__Records drawn from a dataset__
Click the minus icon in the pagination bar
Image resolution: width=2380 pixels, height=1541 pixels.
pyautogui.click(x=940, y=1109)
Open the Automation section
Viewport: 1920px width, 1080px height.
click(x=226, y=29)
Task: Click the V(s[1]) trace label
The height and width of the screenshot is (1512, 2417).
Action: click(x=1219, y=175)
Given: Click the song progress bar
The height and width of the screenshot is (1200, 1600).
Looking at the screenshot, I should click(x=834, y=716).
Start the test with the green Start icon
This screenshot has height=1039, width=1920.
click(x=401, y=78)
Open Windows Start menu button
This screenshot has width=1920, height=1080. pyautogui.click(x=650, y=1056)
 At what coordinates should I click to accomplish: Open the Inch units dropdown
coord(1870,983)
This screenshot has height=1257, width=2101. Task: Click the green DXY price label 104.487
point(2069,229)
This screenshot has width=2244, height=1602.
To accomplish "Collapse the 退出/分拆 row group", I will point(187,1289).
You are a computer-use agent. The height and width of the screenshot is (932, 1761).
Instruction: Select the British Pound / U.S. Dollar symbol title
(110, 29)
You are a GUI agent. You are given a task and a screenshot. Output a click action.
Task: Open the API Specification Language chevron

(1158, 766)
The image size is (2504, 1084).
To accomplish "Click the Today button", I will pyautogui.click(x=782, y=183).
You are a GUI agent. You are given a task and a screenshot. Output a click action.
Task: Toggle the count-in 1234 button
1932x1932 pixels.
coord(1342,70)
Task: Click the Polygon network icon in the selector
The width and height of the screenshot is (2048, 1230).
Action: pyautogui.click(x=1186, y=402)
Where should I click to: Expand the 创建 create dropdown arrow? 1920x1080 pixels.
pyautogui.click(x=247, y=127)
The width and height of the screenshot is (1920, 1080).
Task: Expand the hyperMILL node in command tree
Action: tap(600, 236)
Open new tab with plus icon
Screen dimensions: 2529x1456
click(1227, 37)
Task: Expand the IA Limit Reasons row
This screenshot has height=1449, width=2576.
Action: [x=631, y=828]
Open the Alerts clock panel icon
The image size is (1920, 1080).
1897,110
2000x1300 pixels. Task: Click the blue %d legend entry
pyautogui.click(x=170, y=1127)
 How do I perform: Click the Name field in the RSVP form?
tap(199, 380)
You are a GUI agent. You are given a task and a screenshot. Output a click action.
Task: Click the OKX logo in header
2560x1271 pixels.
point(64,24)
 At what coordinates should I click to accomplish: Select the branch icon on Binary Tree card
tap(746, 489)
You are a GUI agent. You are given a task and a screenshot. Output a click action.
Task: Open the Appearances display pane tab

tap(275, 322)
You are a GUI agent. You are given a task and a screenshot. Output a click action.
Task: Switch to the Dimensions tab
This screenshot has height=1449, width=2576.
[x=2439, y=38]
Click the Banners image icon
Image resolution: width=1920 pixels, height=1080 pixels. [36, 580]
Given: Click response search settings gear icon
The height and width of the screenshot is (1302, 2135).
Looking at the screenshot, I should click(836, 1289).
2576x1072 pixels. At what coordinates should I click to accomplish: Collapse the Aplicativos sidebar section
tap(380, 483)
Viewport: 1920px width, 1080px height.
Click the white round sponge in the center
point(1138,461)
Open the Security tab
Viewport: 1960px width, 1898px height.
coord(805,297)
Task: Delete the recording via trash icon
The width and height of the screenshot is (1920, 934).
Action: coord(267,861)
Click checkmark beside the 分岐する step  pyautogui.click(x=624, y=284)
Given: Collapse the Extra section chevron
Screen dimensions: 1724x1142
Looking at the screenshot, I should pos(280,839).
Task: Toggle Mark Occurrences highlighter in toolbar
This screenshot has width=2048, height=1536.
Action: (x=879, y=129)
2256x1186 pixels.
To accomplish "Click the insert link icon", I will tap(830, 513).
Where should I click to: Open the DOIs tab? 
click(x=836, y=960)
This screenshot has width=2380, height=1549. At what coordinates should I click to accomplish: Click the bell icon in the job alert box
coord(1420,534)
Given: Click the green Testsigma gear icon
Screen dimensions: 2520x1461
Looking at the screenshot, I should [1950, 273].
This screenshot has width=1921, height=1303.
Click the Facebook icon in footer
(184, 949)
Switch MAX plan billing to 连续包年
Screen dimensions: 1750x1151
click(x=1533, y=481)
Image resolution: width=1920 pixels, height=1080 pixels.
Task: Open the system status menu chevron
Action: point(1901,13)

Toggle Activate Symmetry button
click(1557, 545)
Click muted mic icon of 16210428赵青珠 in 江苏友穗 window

__Problem to solve__
Every line holding the word "gear" should be copied out of the records above.

__Reply to the exercise__
Given: Click response search settings gear icon
Given: Click the green Testsigma gear icon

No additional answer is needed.